## Information supplied

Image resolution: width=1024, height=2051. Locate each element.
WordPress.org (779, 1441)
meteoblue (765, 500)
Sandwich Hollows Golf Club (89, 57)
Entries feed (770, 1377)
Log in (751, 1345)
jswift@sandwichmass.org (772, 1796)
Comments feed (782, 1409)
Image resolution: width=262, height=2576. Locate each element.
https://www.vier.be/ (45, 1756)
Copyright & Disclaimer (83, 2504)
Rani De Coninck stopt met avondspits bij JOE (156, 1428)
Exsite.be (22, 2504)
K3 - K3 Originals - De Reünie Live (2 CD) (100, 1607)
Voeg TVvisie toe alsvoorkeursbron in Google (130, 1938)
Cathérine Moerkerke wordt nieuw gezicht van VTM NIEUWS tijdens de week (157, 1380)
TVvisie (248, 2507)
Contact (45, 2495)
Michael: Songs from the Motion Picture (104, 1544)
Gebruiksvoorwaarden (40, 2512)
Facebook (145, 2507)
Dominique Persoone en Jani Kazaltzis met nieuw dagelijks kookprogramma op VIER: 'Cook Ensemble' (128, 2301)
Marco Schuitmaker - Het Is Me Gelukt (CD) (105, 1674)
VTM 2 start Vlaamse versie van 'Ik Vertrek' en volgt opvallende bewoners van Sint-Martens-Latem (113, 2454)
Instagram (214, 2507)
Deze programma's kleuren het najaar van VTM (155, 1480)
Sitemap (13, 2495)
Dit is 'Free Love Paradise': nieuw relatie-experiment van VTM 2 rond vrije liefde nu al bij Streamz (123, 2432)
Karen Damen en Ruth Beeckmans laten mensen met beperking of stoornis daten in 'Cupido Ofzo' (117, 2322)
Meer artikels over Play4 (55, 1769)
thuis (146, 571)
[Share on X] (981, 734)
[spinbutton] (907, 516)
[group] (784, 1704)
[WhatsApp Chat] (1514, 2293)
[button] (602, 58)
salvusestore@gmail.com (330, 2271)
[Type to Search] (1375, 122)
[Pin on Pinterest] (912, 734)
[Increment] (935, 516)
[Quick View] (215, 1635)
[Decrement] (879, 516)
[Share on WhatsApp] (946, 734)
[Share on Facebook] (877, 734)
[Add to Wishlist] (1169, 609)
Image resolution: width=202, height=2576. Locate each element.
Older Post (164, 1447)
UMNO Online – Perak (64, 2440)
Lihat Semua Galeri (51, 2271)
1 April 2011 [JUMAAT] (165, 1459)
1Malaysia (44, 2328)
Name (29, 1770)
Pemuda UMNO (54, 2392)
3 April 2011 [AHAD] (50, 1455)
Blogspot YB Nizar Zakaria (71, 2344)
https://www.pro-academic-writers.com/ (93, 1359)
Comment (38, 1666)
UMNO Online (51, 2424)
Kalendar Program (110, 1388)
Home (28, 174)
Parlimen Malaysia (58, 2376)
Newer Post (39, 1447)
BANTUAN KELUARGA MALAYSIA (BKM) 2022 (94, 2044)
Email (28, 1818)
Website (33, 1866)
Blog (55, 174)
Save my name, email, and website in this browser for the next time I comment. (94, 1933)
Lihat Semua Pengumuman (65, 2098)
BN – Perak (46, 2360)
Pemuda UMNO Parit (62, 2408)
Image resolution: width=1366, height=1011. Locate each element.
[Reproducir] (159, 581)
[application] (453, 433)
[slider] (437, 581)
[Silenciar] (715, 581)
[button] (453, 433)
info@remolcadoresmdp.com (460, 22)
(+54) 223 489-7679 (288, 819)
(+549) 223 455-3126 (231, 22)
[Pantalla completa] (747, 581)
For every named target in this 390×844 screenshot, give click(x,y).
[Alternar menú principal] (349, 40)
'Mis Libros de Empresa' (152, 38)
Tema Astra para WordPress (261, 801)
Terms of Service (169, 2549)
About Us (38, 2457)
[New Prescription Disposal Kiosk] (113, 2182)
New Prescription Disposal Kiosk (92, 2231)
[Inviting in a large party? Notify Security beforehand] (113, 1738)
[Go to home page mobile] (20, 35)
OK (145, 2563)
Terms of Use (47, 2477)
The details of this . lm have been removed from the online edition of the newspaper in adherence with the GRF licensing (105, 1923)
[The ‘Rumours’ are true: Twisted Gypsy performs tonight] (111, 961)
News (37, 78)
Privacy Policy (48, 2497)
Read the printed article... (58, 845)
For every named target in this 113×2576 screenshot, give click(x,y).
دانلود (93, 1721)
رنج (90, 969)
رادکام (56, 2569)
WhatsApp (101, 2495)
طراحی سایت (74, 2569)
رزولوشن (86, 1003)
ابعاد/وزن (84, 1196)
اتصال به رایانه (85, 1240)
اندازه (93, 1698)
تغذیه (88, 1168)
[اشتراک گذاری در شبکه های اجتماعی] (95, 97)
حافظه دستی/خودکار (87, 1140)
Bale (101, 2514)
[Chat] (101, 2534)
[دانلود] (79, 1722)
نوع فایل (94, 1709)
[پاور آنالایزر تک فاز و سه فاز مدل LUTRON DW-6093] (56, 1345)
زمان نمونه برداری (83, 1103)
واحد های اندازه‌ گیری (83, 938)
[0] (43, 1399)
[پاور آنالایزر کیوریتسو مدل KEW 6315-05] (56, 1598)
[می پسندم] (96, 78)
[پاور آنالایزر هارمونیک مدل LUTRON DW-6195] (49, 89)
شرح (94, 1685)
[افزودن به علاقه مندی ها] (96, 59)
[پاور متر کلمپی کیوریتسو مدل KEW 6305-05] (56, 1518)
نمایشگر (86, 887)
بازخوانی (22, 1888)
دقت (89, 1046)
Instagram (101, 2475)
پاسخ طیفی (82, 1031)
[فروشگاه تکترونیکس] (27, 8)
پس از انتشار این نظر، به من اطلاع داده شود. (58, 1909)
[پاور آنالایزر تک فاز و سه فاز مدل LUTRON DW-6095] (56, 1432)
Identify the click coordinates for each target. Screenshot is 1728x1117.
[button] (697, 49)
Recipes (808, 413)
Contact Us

## Task details
Using the data above, show each line where "this" occurs.

## Task solution
Save my name, email, and website in this browser for the next time I comment. (94, 1933)
For every named target in this 390×844 screenshot, give click(x,y).
The details of this . lm have been removed from the online edition of the newspaper in adherence with the GRF licensing (105, 1923)
For every named target in this 113×2576 screenshot, give click(x,y).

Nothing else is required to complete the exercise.